Open casperdcl opened 2 years ago
Does this really belong to the CML repository? 🤔
Well even though implementation would need to be done in TPI, it would also need exposure in CML as well (unless we make it default behaviour).
if custom images are/become supported would that be better to handle on the image front?
images could handle formatting but I'm not sure whether that would be enough - surely the underlying filesystem needs to support it (i.e. be block-like)?
I don't follow, can't you build an image using a different FS? Yes, the fs needs to support reflinks for DVC to take advantage, setting this up makes sense to me on long-lived systems to reduce disk space consumed, but does this make sense for a cml runner use where the main feature is the ephemeral aspect of the training instance?
This belongs to terraform-provider-iterative
Note: as per https://github.com/iterative/cml/issues/561#issuecomment-871019350, we've chosen to use object storage instead of block storage for caching.
if custom images are/become supported would that be better to handle on the image front?
Yes, if you're willing to build custom images and use the same disk for both operating system and data. We already support this scenario.
[...] _surely the underlying filesystem needs to support it (i.e. be block-like)?
Block filesystems will only work in block devices... or in loop devices. 🤔 What other scenarios do you have in mind? Putting a block filesystem on top of object storage? 🙃
I don't follow, can't you build an image using a different FS? Yes, the fs needs to support reflinks for DVC to take advantage, setting this up makes sense to me on long-lived systems to reduce disk space consumed, but does this make sense for a cml runner use where the main feature is the ephemeral aspect of the training instance?
For a CML runner, no this isn't a requirement. But that's not the use case we are talking about here. In DVC, we would like to be able to start a (potentially long-lived) machine and run a lot of DVC experiments on that machine that will all share a common cache and would benefit from being able to reflink to/from that common cache. So yes, having access to standardized images that use btrfs/xfs instead of ext4 would be very nice to have.
Yes, if you're willing to build custom images and use the same disk for both operating system and data. We already support this scenario.
If we (on the DVC side) need to figure out how to make our own default images for each (aws/gcs/etc) platform then we can do that, but this is still something I would expect to be provided by TPI
And just to be clear, I understand that block volumes can only be attached to a single machine instance at a time. I'm not talking about having multiple machine instances sharing a DVC cache. I'm talking about having multiple jobs running (either sequentially or in parallel) on the single machine instance, and being able to take advantage of having an FS that supports reflinks on that single instance.
I guess we have really enjoyed how independent each of these tools are and I could see how dvc exp
and TPI's task
could work together, I'm missing the iterative vision for this is really trying to accomplish.
IMO this is reaching beyond what a "terraform provider" should try and do. If I was to set up a long-lived instance for a Data Scientist I would probably use the regular aws/gcp terraform provider and configure it with something like ansible and they can use a remote connection with vscode.
I guess having these premade images would be nice and then having an additional data disk that you keep past the life of the instance which you can mount to another machine later could be nice, but keeping large EBS disks can get pretty pricey over the long term.

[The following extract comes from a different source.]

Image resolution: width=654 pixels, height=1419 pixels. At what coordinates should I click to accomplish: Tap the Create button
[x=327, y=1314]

I guess we have really enjoyed how independent each of these tools are and I could see how
dvc exp
and TPI'stask
could work together, I'm missing the iterative vision for this is really trying to accomplish.

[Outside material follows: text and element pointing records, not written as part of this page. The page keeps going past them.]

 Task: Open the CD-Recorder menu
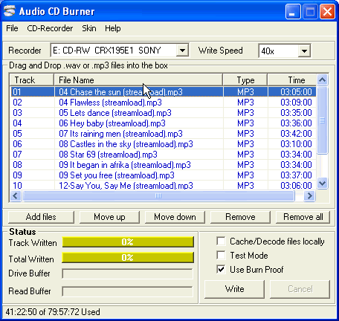(x=50, y=28)

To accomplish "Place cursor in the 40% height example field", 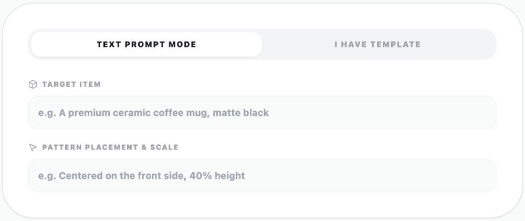I will [x=262, y=175].
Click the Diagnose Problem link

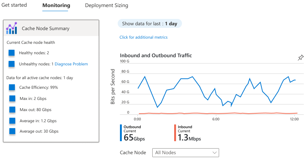click(71, 64)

This does not necessarily have to be provided by iterative_task
.
IMO this is reaching beyond what a "terraform provider" should try and do. If I was to set up a long-lived instance for a Data Scientist I would probably use the regular aws/gcp terraform provider and configure it with something like ansible and they can use a remote connection with vscode.
This is also more along the lines of what the DVC team was thinking. So terraform-provider-iterative would be used to define the cloud agnostic config for provisioning standardized machines across aws/gcp/etc (i.e. using iterative_machine
strictly for machine provisioning, startup and teardown, but doing everything else separately from terraform)
I think this can be wrapped up as a feature for mounting cache/persistent volumes. Doesn't quite enable what was described by @pmrowla but is a step in that direction.
Usual default is
ext4
which doesn't support reflinks. Would be great to make it easy to choose (or maybe default to) a different system.Probably needs block-based storage (e.g. AWS EBS & formatting).